Work instruction — Pictures aside, reproduce exactly and only the lines below, starting at the one containing "This screenshot has width=698, height=454." and ending at the last line.

Stored data:

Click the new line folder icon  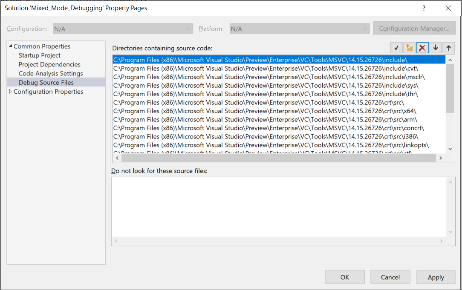tap(409, 47)
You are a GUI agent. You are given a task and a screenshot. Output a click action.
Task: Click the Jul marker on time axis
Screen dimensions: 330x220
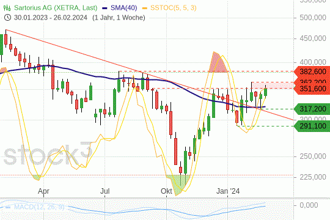pyautogui.click(x=105, y=191)
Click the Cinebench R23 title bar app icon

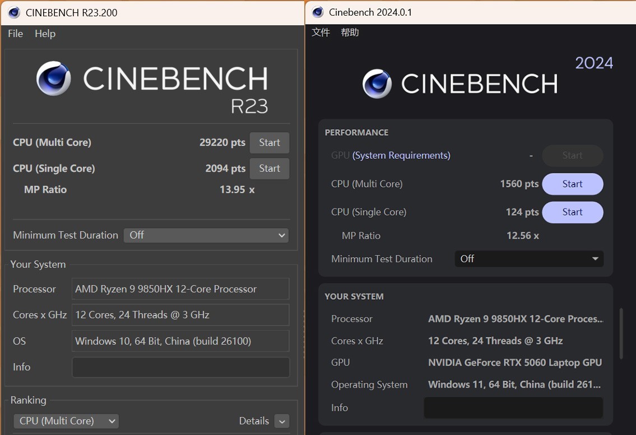pyautogui.click(x=14, y=12)
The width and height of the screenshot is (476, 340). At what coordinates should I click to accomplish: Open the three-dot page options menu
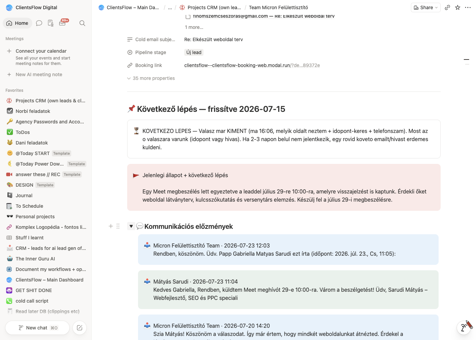(468, 7)
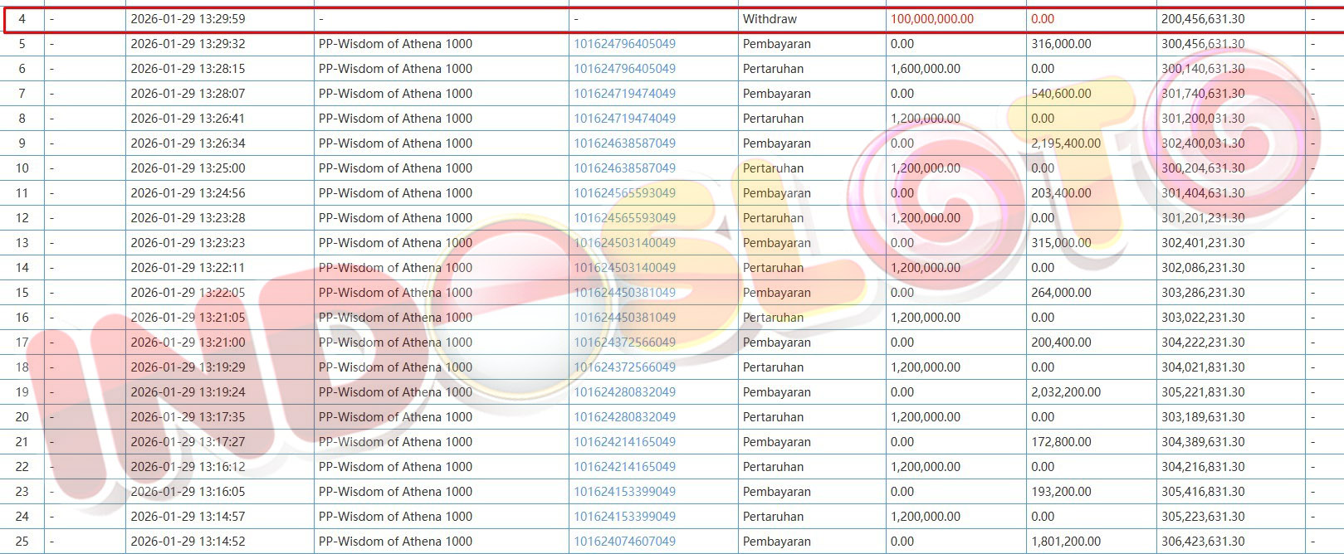The width and height of the screenshot is (1344, 554).
Task: Click transaction ID link in row 14
Action: (x=624, y=268)
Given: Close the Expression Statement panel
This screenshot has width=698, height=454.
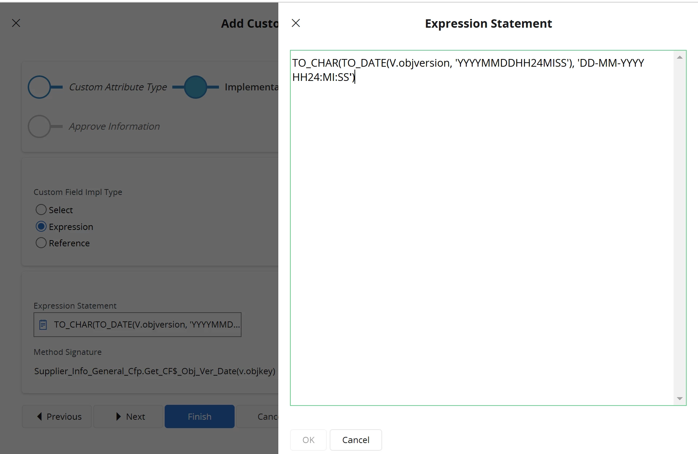Looking at the screenshot, I should tap(296, 23).
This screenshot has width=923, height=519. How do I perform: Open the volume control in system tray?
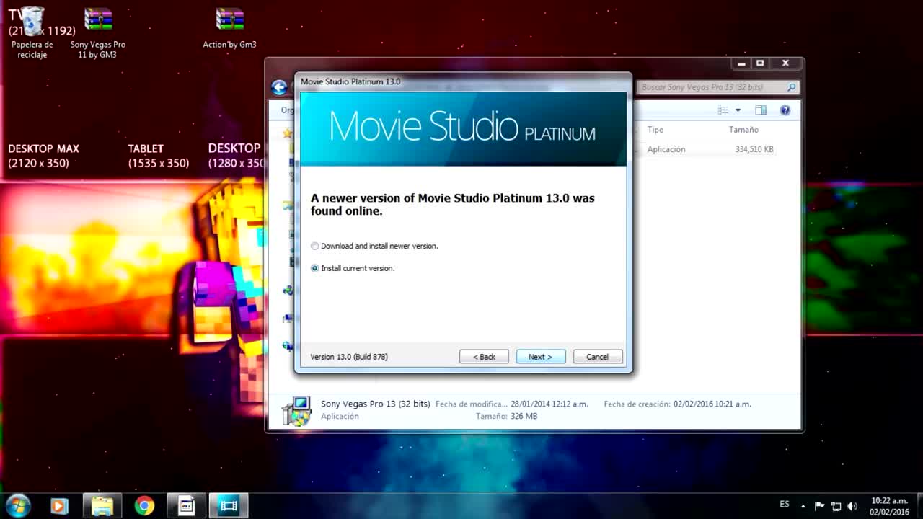tap(852, 505)
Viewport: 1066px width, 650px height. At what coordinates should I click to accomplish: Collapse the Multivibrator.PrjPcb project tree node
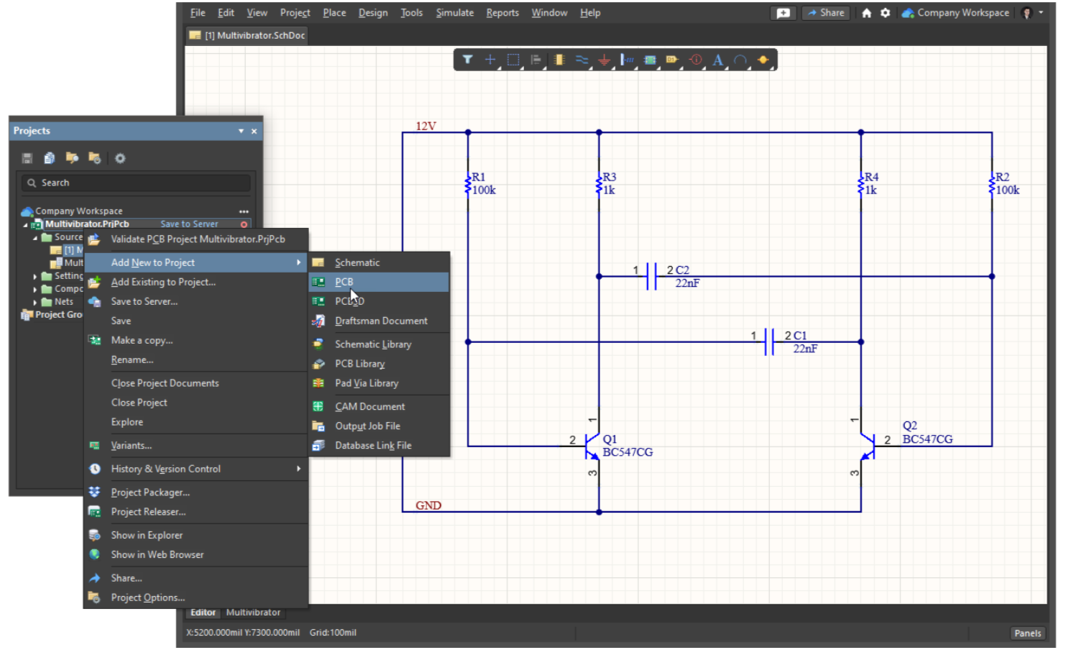point(26,225)
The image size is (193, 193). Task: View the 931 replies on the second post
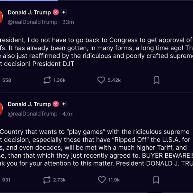click(x=6, y=180)
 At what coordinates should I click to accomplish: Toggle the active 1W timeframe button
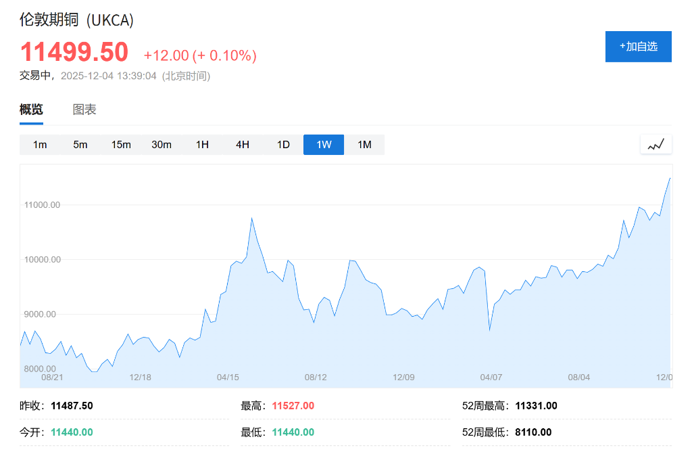(x=323, y=144)
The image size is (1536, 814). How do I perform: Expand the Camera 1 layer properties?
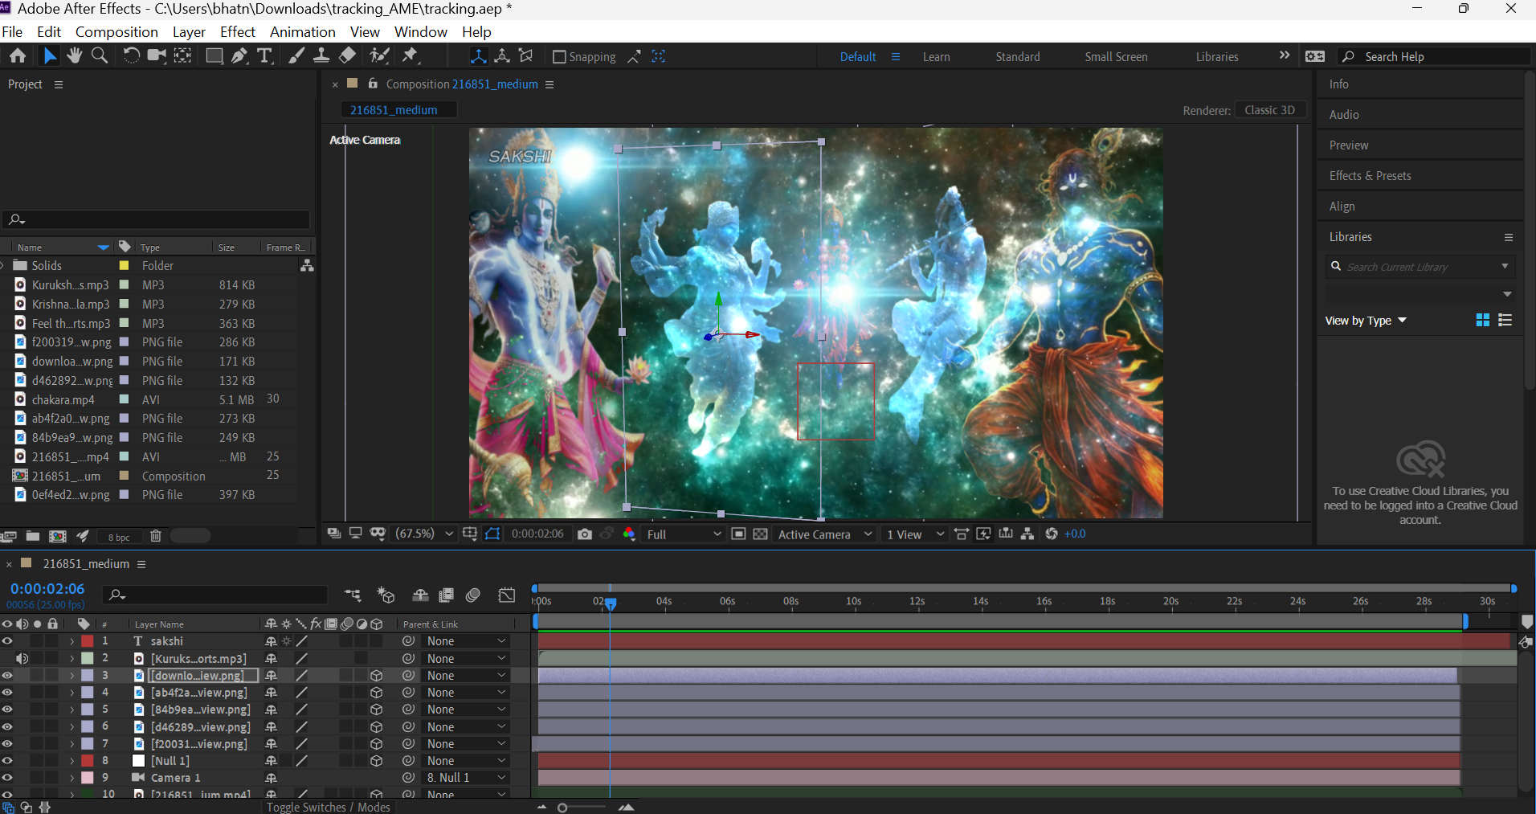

Response box —
This screenshot has width=698, height=454.
Looking at the screenshot, I should tap(296, 23).
This screenshot has width=923, height=519. How do I perform: Open the volume control in system tray?
tap(852, 505)
Viewport: 1066px width, 650px height. At what coordinates should I click to accomplish: Collapse the Multivibrator.PrjPcb project tree node
point(26,225)
The image size is (193, 193). Task: View the 931 replies on the second post
click(x=6, y=180)
 At what coordinates should I click to accomplish: Toggle the active 1W timeframe button
(x=323, y=144)
The image size is (1536, 814). How do I perform: Expand the Camera 1 layer properties?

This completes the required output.